The two were close friends throughout their childhood, but an acrimonious dispute over the origins of Bitcoin – fuelled by allegations of drug-taking and sexual rivalry – has driven a wedge between them.
While the crypto world is still trying to grasp the implications of recent claims concerning Satoshi Nakamoto, another battle is raging in the courts over the prize to become publicly accepted as Bitcoin’s creator. Edward Bär and Christopher Robin, once inseparable friends who lived and worked together, have become mired in a seemingly intractable legal battle concerning the origins of the world’s foremost cryptocurrency.
Dr Robin, now a well-known but controversial tech entrepreneur, claims that he created Bitcoin with Professor Bär shortly after the two left university, where they studied on the same higher mathematics course.
‘By claiming to be Satoshi Nakamoto, Bär has overstepped the mark once too often,’ commented Dr Robin in a rare public statement outside the London courthouse where the trial is being heard. ‘He has taken credit for my ideas too many times in the past, but claiming to be Bitcoin’s creator is beyond the pale.’ Asked why he does not simply prove it with a signed message using the keys from the Genesis block, Robin is clear: ‘This is about the law, not maths. It’s a matter of intellectual property, not sums. You don’t bring a knife to a gunfight. This is happening in court and “Pooh” as his few friends know him, is going down.’
Speculation about the acrimonious feud between the two friends have been fuelled by reports from sources close to the pair that their argument is personal as well as professional. ‘It started when they were living together in the same student flat,’ commented Ms Kinga Roux, who has known them both since childhood. ‘There was a lot of drugs and partying, and on at least one occasion Bär slept with Robin’s girlfriend. Robin was livid but did nothing at the time because they were working together on an early version of what would ultimately become Bitcoin. He needed Bär’s help.’

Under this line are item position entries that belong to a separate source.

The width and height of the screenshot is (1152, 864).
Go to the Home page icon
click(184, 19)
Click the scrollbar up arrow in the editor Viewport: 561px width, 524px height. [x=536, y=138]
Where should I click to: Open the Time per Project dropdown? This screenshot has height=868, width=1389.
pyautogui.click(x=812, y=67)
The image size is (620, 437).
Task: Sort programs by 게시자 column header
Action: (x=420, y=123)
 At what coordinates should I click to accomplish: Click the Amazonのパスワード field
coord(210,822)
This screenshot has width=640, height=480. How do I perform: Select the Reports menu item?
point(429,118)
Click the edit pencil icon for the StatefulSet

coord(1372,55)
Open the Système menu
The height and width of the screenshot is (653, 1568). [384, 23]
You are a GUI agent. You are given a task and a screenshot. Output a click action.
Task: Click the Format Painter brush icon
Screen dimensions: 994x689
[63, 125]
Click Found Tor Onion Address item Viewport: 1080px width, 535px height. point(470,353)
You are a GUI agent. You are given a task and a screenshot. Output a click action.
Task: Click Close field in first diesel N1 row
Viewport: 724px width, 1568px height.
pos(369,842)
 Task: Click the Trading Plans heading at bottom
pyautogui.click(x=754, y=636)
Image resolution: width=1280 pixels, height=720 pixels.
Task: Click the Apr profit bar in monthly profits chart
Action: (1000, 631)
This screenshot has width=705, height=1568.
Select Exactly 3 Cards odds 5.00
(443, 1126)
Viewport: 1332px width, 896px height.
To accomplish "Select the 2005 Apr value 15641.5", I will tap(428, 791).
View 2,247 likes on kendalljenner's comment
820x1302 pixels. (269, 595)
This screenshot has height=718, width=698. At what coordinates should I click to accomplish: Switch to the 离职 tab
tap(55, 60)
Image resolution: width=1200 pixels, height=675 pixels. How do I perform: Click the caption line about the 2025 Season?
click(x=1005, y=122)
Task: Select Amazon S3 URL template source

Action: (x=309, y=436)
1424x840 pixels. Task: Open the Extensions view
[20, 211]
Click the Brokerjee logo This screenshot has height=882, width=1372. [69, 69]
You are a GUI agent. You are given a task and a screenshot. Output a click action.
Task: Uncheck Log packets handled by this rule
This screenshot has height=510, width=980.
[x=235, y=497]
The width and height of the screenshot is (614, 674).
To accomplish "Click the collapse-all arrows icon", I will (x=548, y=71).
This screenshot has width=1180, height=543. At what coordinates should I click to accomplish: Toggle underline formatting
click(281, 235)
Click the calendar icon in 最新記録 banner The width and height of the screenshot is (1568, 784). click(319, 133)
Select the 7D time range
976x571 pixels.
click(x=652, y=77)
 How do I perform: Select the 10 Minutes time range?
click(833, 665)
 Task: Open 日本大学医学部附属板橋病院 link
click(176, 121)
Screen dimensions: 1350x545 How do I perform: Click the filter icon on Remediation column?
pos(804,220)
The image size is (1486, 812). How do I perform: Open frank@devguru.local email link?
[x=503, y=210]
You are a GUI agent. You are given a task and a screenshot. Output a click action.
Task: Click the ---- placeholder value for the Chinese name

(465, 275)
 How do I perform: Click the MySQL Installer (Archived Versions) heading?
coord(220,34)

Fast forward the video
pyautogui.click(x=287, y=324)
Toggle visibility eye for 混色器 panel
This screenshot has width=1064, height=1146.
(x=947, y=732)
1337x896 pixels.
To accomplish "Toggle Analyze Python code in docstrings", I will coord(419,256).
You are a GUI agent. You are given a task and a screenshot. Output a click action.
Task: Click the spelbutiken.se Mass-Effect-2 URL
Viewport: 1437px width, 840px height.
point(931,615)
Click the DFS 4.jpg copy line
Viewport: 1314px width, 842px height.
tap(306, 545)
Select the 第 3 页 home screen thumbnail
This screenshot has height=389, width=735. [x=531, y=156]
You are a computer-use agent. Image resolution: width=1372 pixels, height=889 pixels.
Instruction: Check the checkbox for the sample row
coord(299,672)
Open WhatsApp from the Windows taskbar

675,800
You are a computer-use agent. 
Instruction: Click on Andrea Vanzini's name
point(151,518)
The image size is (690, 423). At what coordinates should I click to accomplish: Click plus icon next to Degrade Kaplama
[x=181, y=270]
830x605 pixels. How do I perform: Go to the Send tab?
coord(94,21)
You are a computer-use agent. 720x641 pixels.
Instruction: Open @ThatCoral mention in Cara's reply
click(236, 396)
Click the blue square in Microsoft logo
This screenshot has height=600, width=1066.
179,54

Professor Bär, for his part, claims that he was far more than the ‘helper’ to Robin: he was the chief architect of the project. He was the one who wrote the white paper and the original Bitcoin code, he maintains, while pursuing a successful career in academia. Robin was no more than an editor and occasional consultant, according to his version. ‘Robin stole the ideas for Bitcoin from me, pure and simple – #IamSatoshi’, he wrote in a recent tweet. ‘I have the private keys to the Genesis block, I could prove it whenever I wanted,’ he explained in a separate blog post. ‘But the world does not need cryptographic proof of the identity of Satoshi. It needs legally-enforced recognition. That’s all that matters.’